Life first emerged on our planet roughly four billion years ago. For a long time, scientists have wondered where the building blocks of life cooked up. If the essential ingredients of life were formed in space and crash landed on Earth, there is a pretty good chance these ingredients have also been transported elsewhere. Now scientists have found further evidence that your genetic blueprint may have come to our planet from elsewhere.
Ribose sugar is the backbone of our genetic blueprint
In the past, life’s building blocks such as amino acids and nitrogenous bases (part of your genetic blueprint) have been detected in samples from comets and meteorites, or produced under comet-like conditions in the lab. But until now, nobody knew how ribose could have emerged from the solar nebula that preceded our solar system. Ribose sugar is the backbone of RNA and DNA in all living organisms.

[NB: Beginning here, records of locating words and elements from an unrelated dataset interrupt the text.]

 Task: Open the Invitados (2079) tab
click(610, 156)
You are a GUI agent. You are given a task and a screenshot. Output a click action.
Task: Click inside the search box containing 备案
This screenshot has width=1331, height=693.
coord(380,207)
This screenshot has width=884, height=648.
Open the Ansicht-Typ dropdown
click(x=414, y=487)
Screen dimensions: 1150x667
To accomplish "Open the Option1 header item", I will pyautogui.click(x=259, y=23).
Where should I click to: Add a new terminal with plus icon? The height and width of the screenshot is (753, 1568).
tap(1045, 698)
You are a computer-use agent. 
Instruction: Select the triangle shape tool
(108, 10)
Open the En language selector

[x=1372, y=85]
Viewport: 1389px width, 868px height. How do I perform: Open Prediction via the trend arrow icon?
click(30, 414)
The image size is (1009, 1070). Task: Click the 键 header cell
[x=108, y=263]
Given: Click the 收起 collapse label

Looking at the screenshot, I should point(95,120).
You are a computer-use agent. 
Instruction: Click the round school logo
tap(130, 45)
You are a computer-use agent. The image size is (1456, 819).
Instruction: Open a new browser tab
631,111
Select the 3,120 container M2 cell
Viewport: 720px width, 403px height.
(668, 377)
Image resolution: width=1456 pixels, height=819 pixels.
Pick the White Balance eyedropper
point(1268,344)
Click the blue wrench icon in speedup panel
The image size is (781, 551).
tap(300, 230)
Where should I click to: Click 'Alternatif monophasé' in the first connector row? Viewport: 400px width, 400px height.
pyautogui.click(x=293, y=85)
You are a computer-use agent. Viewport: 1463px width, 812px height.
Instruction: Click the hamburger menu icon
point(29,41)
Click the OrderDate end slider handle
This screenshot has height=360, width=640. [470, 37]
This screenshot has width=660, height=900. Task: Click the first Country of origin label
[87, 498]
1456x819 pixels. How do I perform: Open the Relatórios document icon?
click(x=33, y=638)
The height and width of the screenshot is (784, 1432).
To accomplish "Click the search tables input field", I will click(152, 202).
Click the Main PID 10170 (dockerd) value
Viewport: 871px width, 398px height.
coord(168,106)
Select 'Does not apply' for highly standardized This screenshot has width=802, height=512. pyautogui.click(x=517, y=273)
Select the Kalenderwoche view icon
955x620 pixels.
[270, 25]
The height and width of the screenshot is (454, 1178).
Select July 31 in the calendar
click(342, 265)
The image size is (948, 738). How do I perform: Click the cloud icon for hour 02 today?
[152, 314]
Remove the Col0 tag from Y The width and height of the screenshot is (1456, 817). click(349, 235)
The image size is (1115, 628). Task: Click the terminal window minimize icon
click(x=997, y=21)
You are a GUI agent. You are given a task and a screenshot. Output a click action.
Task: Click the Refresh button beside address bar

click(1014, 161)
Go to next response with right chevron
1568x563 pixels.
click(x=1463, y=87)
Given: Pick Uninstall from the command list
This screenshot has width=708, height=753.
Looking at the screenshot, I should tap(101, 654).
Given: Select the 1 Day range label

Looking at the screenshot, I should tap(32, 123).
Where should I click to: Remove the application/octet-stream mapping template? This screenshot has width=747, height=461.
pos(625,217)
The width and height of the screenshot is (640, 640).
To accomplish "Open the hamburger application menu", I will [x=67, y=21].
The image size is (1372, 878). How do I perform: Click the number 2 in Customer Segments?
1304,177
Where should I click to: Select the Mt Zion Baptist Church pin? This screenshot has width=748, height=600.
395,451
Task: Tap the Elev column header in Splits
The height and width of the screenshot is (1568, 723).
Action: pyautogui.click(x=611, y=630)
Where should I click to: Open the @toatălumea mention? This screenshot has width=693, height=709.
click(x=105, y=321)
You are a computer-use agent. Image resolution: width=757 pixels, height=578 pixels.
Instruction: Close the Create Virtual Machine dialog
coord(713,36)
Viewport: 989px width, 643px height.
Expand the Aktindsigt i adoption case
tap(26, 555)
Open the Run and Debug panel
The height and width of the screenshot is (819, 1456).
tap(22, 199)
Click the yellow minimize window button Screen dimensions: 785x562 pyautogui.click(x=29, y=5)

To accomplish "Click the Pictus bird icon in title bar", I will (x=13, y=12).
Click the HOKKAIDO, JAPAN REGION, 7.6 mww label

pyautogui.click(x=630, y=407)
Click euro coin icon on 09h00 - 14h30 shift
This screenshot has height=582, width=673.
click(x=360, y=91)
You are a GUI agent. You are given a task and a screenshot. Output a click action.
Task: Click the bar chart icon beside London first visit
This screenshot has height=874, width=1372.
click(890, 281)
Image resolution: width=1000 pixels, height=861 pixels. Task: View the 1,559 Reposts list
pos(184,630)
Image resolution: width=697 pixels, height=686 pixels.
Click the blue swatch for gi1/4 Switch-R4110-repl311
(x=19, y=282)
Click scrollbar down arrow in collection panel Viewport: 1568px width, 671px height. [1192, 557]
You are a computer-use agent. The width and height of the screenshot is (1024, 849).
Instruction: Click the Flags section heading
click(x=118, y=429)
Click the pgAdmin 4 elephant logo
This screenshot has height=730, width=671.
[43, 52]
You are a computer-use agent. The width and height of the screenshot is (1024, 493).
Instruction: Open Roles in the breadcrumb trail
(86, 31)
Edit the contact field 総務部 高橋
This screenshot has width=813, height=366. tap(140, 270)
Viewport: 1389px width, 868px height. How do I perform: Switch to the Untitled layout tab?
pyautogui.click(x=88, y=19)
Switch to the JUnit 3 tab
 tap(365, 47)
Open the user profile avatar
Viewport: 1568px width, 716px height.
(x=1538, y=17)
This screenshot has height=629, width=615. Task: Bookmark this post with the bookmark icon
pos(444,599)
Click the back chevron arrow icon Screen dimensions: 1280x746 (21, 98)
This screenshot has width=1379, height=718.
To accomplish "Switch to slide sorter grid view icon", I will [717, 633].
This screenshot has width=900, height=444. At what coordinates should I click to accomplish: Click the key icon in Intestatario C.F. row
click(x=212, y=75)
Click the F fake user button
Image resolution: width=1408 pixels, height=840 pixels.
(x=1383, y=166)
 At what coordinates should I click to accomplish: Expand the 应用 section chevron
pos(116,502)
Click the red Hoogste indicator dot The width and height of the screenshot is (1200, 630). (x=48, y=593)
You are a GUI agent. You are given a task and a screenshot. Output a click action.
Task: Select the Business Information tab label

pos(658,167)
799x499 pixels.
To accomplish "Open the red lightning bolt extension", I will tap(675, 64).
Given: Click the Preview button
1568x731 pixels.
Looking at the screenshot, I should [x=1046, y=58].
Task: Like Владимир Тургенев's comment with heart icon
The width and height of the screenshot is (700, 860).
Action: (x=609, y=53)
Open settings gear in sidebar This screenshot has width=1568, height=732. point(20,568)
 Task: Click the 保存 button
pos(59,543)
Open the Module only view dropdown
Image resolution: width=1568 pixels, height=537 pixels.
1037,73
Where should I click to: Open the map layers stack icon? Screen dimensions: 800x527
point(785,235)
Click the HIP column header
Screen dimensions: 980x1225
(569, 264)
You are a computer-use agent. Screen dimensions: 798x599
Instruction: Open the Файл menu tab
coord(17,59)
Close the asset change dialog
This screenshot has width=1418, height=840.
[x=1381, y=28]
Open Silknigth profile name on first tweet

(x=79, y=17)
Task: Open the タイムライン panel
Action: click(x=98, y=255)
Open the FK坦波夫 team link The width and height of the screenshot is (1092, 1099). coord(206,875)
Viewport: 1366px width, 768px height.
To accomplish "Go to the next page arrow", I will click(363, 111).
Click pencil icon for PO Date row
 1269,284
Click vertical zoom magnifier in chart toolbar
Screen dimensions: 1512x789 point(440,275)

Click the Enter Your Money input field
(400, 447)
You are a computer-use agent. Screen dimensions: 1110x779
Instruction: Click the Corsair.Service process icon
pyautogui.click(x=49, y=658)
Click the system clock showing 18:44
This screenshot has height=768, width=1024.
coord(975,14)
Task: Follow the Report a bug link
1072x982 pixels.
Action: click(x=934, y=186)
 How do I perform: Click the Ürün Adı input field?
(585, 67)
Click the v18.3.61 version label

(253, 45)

Scientists at the Université Nice Sophia Antipolis in France shone UV light on a frozen mixture of chemicals, mimicking the comet ice in space, to produce ribose sugar in the lab. Lead author Cornelia Meinert said the sugars including ribose may have been there in all the experiments conducted around in the world in the last few decades. Meinert was able to detect them because she used the multidimensional gas chromatography.
How scientists produced ribose
Findings of the study were published in the journal Science. Researchers mixed ammonia and methane with water, which was then subjected to a temperature of -195 degrees Celsius and low pressure in a vacuum chamber. Then, just as “pre-cometary ice” might settle around dust grains in outer space, scientists allowed it to condense on a cold surface. As the material condensed, they bombarded intense UV light on it to let the mixture warm up, mimicking the UV light emitted by the young sun.
And the result was ribose and a variety of other complex molecules such as amino acids, alcohols, acids, aldehydes, and other sugars. Meinert said the results were consistent with finding of organic molecules on a comet. The European Space Agency’s Philae lander that reached Comet 67P in late 2014 had found organic molecules on the comet. Now researchers believe sugars like ribose could be surprisingly common in space. So, there is a pretty good chance our genetic blueprint may have reached Earth from space.